[Re: There must be no compromise on our own press freedom, Monday]
Brendan O'Neill is right to invoke the spirit of the First Amendment that guarantees freedom of speech – and by extension, freedom of the press. He highlights a gaping hole in our political institutions: we do not have a simplified Bill of Rights. Instead, our rights are hidden in volumes of legal precedent, making it easy to furtively attack our liberties. If we want to move towards a transparent society, we need to create a constitution and our own Bill of Rights. We must shake off our inertia, be brave and have the will to drive change, lest we fall down the slippery road to serfdom.
Head in the sand
[Re: EU budget stalemate: The battle is about more than European waste, Monday]

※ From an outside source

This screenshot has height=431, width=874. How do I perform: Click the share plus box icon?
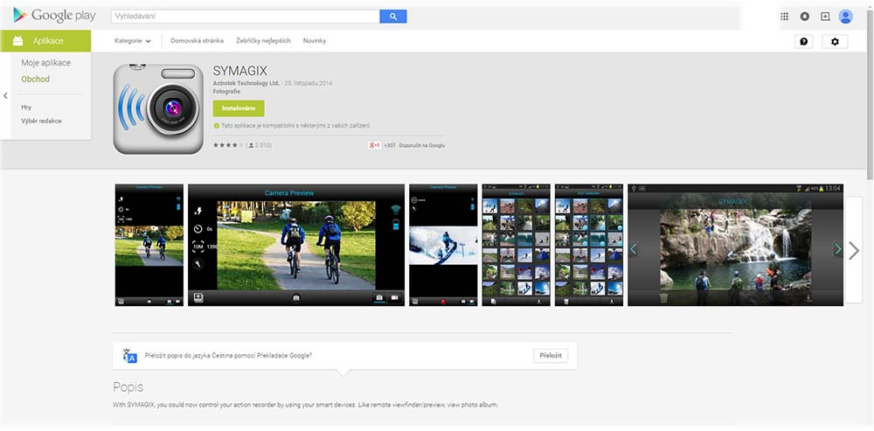coord(825,16)
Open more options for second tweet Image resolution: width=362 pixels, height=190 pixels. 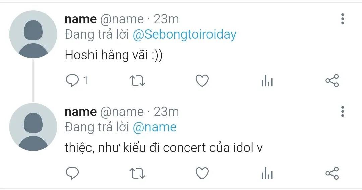pyautogui.click(x=343, y=111)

Matthew Sinclair is spot on. It’s outrageous that our taxes are being squandered in Brussels. Hannes Swoboda, president of the Progressive Alliance of Socialists in the European Parliament believes that David Cameron is blackmailing EU countries by threatening to veto the EU budget. But those of us who have had the misfortune to live under socialist governments understand that they excel in their ability to tax, spend and waste. Eventually they always run out of other peoples’ money. Cameron speaks for more people in these islands and continental Europe than bureaucrats and politicians like Swoboda realise.

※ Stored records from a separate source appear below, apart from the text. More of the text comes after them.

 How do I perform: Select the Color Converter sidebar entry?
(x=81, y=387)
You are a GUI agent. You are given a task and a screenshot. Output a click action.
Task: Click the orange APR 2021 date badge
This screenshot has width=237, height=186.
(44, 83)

Mark Carney will be the first non-British citizen to hold the post of governor of the Bank of England since its creation in 1694.
Congratulations to Mark Carney on his appointment. Some will say it was a surprise call, but it was always on the cards.
Britain needs competent people to do the UK PLC job. Mark Carney is a step in the right direction.
Mark Carney will be effective in his new role as governor. Cross-party support, and his experience in Canada bodes well.